**** PROVIDED RECORDS

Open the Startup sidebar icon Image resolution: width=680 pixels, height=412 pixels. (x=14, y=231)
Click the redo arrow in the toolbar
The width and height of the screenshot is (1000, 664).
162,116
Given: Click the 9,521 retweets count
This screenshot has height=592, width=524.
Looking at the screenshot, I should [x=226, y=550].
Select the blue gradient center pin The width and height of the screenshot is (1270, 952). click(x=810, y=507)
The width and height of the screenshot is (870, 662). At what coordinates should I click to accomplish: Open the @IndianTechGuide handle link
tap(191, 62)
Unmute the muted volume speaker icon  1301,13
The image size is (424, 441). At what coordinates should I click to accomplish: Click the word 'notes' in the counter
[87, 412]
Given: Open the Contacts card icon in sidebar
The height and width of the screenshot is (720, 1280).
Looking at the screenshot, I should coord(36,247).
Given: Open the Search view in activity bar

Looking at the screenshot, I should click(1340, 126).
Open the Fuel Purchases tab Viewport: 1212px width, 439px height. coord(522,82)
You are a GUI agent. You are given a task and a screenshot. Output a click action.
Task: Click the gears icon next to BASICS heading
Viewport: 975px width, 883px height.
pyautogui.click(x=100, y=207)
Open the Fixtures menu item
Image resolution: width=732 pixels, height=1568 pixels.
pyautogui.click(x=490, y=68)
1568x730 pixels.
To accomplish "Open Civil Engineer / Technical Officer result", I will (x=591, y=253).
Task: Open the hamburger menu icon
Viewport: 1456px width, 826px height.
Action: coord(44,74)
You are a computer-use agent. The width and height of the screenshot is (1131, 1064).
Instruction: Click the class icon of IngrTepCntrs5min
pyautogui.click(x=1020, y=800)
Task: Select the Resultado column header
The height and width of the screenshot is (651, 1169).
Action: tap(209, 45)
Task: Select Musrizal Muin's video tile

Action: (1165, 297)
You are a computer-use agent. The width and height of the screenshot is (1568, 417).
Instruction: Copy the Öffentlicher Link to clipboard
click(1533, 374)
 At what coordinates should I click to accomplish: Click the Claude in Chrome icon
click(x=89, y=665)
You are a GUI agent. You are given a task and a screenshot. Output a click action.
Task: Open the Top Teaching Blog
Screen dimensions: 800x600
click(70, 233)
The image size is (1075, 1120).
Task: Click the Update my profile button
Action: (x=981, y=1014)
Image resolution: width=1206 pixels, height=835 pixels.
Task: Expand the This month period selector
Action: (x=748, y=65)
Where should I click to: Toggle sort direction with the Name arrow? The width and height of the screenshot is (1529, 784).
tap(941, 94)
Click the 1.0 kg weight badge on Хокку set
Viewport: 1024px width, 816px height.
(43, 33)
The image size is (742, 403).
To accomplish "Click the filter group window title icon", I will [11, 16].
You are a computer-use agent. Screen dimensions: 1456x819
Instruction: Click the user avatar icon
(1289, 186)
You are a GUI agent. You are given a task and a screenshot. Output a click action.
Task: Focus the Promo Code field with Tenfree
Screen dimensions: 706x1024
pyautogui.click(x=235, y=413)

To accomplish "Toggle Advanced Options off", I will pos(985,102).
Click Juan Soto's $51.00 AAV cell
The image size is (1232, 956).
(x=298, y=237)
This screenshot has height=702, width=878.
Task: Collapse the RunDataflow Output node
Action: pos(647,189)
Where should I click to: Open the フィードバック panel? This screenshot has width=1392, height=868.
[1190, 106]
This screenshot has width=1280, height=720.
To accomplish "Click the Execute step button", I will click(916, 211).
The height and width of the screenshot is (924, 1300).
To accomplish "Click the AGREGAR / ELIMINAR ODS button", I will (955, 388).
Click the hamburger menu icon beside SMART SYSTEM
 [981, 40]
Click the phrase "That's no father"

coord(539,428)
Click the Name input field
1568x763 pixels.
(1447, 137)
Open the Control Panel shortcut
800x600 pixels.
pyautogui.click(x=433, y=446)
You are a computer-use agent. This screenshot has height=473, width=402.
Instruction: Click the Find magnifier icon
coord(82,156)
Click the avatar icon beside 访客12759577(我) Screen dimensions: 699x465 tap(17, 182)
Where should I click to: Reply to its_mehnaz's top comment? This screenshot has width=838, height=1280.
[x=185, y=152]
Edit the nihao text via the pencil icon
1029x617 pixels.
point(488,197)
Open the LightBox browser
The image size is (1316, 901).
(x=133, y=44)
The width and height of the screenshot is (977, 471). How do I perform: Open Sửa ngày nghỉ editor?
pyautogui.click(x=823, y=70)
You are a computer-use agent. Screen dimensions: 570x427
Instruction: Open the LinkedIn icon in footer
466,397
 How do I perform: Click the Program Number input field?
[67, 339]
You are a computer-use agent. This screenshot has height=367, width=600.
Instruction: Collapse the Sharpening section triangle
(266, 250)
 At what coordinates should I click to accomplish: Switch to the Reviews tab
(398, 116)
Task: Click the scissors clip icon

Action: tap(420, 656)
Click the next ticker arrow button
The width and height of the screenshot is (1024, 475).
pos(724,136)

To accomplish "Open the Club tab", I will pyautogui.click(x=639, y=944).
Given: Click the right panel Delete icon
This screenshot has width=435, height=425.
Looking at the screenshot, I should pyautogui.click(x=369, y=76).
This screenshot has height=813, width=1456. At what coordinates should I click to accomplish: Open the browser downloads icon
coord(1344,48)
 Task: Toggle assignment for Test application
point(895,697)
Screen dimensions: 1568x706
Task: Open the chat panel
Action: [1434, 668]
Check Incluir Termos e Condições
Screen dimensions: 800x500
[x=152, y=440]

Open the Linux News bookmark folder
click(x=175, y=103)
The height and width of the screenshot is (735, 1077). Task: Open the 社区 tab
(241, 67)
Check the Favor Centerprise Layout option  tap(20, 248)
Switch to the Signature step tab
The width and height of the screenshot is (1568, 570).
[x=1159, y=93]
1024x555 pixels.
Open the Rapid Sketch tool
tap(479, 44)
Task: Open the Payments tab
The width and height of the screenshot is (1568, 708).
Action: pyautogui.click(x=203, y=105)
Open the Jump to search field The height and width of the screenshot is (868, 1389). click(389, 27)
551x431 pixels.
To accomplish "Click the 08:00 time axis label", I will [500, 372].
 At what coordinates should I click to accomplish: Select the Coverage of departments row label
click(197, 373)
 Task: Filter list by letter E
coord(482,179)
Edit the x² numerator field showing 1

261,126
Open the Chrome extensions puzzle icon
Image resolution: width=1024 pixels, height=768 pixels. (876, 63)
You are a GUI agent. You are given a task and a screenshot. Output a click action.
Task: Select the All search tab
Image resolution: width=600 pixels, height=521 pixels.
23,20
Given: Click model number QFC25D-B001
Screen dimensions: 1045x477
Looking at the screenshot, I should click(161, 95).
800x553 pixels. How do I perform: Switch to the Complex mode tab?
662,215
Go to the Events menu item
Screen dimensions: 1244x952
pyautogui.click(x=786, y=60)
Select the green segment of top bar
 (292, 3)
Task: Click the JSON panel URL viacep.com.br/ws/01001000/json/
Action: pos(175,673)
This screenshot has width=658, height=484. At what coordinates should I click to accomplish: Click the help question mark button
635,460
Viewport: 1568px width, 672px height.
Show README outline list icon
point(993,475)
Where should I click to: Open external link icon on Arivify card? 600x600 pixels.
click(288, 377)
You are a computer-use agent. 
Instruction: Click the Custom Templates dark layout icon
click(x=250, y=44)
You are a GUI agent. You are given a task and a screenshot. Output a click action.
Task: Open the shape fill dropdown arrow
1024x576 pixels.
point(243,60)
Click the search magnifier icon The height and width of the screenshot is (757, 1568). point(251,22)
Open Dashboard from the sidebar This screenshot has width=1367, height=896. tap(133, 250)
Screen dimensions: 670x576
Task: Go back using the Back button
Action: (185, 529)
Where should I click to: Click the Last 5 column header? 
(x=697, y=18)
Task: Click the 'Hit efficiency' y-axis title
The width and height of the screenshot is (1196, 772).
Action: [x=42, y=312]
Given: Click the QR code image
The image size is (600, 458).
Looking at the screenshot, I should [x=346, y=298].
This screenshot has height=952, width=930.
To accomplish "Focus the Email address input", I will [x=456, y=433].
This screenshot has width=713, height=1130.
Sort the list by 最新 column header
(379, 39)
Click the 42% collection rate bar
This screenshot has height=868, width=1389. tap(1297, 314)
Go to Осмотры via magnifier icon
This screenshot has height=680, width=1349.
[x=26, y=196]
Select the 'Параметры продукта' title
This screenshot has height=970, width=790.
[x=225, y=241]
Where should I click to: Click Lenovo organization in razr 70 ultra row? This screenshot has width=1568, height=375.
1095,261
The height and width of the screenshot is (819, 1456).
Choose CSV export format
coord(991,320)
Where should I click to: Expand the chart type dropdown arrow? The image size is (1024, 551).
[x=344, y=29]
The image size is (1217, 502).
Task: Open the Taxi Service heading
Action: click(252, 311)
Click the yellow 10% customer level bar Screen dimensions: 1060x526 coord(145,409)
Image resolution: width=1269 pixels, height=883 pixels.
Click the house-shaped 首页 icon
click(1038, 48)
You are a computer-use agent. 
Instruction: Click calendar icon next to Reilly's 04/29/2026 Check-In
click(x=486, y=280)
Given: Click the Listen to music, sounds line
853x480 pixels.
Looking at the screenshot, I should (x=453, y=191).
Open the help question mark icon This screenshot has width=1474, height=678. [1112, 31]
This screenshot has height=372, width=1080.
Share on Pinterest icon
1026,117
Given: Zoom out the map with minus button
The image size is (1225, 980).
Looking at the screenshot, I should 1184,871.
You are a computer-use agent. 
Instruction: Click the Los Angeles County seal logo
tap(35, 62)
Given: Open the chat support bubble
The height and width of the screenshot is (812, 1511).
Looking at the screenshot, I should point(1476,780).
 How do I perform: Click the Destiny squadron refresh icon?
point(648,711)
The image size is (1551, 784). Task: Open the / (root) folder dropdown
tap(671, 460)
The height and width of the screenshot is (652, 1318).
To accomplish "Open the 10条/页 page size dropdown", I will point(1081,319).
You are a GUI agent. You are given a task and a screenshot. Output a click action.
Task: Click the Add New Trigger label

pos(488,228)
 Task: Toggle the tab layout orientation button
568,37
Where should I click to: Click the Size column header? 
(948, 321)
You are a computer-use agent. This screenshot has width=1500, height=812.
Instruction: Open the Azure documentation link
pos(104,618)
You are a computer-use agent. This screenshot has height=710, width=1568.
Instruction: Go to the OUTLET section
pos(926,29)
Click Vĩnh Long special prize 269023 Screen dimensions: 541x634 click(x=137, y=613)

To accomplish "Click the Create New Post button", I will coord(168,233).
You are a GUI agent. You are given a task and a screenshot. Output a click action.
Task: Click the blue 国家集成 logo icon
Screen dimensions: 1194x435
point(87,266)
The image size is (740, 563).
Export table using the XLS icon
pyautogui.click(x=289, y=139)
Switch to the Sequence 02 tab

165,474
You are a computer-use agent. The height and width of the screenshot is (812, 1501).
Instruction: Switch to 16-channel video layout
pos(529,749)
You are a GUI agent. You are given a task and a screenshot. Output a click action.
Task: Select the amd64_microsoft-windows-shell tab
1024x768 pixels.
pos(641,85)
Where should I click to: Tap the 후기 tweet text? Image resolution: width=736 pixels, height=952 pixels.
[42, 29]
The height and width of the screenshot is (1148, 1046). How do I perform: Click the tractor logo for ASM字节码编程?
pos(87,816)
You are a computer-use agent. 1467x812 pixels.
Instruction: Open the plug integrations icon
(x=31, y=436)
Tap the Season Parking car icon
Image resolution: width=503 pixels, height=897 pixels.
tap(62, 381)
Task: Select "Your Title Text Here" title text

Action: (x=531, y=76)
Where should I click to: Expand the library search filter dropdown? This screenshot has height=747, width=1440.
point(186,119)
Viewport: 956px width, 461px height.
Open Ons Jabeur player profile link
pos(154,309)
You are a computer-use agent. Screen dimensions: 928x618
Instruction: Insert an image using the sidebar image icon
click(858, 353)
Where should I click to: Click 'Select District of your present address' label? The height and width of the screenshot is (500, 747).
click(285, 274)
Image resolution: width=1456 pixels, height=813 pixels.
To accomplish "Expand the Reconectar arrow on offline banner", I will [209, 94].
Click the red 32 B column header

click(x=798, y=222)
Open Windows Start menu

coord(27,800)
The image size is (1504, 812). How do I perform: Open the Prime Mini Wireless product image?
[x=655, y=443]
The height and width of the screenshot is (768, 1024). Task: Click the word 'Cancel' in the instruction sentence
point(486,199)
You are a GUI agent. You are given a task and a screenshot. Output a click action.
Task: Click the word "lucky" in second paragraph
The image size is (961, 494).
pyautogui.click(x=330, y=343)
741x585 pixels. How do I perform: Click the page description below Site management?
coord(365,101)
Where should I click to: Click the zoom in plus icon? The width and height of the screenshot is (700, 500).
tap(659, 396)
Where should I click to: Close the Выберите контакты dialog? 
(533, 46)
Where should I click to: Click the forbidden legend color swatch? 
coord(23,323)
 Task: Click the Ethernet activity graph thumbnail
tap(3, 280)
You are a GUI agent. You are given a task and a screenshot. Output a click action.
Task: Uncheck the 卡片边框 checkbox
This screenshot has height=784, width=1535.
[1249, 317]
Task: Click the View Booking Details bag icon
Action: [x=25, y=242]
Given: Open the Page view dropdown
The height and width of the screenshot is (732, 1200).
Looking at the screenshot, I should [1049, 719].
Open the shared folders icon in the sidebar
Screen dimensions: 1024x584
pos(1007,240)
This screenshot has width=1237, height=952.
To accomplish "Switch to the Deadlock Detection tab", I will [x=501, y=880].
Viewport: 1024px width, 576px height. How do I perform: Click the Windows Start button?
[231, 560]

********

YOUR GOAL: Copy out, with no changes, the part of the material that opens with the line containing "has height=473, width=402." and closes with the line containing "coord(1344,48)", including both of those lines.

THE SOLUTION:
You are a computer-use agent. This screenshot has height=473, width=402.
Instruction: Click the Find magnifier icon
coord(82,156)
Click the avatar icon beside 访客12759577(我) Screen dimensions: 699x465 tap(17, 182)
Where should I click to: Reply to its_mehnaz's top comment? This screenshot has width=838, height=1280.
[x=185, y=152]
Edit the nihao text via the pencil icon
1029x617 pixels.
point(488,197)
Open the LightBox browser
The image size is (1316, 901).
(x=133, y=44)
The width and height of the screenshot is (977, 471). How do I perform: Open Sửa ngày nghỉ editor?
pyautogui.click(x=823, y=70)
You are a computer-use agent. Screen dimensions: 570x427
Instruction: Open the LinkedIn icon in footer
466,397
 How do I perform: Click the Program Number input field?
[67, 339]
You are a computer-use agent. This screenshot has height=367, width=600.
Instruction: Collapse the Sharpening section triangle
(266, 250)
 At what coordinates should I click to accomplish: Switch to the Reviews tab
(398, 116)
Task: Click the scissors clip icon

Action: tap(420, 656)
Click the next ticker arrow button
The width and height of the screenshot is (1024, 475).
pos(724,136)

To accomplish "Open the Club tab", I will pyautogui.click(x=639, y=944).
Given: Click the right panel Delete icon
This screenshot has width=435, height=425.
Looking at the screenshot, I should pyautogui.click(x=369, y=76).
This screenshot has height=813, width=1456. At what coordinates should I click to accomplish: Open the browser downloads icon
coord(1344,48)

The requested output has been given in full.